Par Karine Bechet-Golovko

L’opération militaire russe qui se déroule sur le sol ukrainien s’accompagne d’un combat intérieur, qui prend certes d’autres formes, mais dont les conséquences ne seront pas moins importantes et où la victoire est essentielle pour l’avenir de la Russie et sa victoire géopolitique. Sur le front intérieur, la déglobalisation de la Russie bat son plein. Ce qui en soi marque déjà l’échec du monde global, qui ne peut être global sans la Russie.

Le combat qui se mène sur le territoire ukrainien entre la Russie et le monde atlantiste ayant une dimension géopolitique et idéologique profonde, il ne peut se passer d’un « nettoyage » intérieur, après une vingtaine d’années d’imprégnation néolibérale et globaliste, sans pour l’instant que les élites dirigeantes ne soient directement touchées. Donc sans « coup d’état étatiste ».

Pour autant, ces derniers jours, des décisions et des discours impensables il y a encore trois semaines de cela émergent dans l’espace politique intérieur russe, qui sort de sa léthargie. 
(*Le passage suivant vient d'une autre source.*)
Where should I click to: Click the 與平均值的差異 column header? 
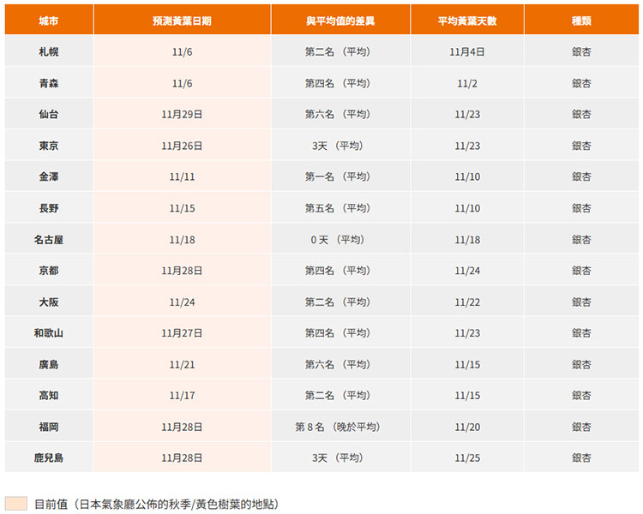340,20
Tout d’abord, il est reconnu dans le discours politico-médiatique russe que la situation ne pourra pas revenir à ce qui était avant le déclenchement de l’opération militaire.
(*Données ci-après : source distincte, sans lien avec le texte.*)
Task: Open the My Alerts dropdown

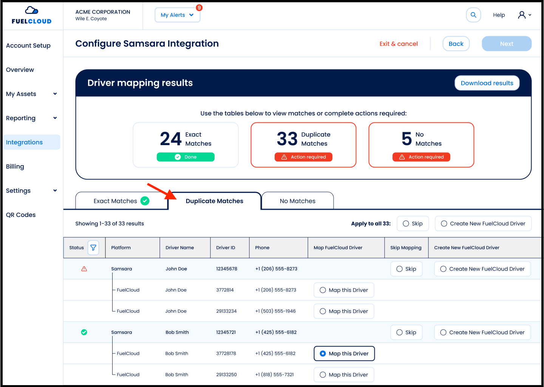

Ensuite, l’on a vu un changement significatif dans l’espace médiatique. La première chaîne fédérale a été la plus touchée, même si elle n’est pas la seule à revoir sa programmation, mais c’est elle qui comptait le plus de « stars » flirtant désormais sur le mode « no war » et dont une bonne partie a courageusement pris la fuite avec leur compte en banque. Les programmes sont en cours de remodelage et l’on voit revenir des grands films soviétiques de qualité, disparaître des émissions vulgaires, bref un certain assainissement – indispensable – de l’espace télévisuel, qui s’était très fortement dégradé ces dernières années. Les réseaux sociaux voient un accès compliqué, notamment Tik Tok, qui pourtant lors de la gloire éphémère, mais Ô combien destructrice, de la folie covidienne, avait été envisagé comme une plateforme scolaire en Russie.

Par ailleurs, la Russie sort du Conseil de l’Europe et donc de la sacro-sainte CEDH, qui avait pour but avoué, l’introduction de toutes les « valeurs » et dogmes du monde global. Un projet de résolution visant à la sortie de la Russie de l’OMC a été déposé.

Sur le plan scientifique et scolaire, enfin le système de Bologne est remis en cause dans le discours et même le ministère de la Recherche a hier annoncé  un moratoire sur l’exigence des publications scientifiques dans les bases américains Scopus et Web of science, pour renforcer les publications dans les revues nationales et les recherches, qui correspondent à l’intérêt du pays.

Quelle belle victoire déjà ! Les élites politiques russes, qui défendaient la globalisation, commencent à se souvenir de l’intérêt de la Russie, un intérêt qui lui est propre, comme à chaque pays, et qui se différencie obligatoirement de l’intérêt global.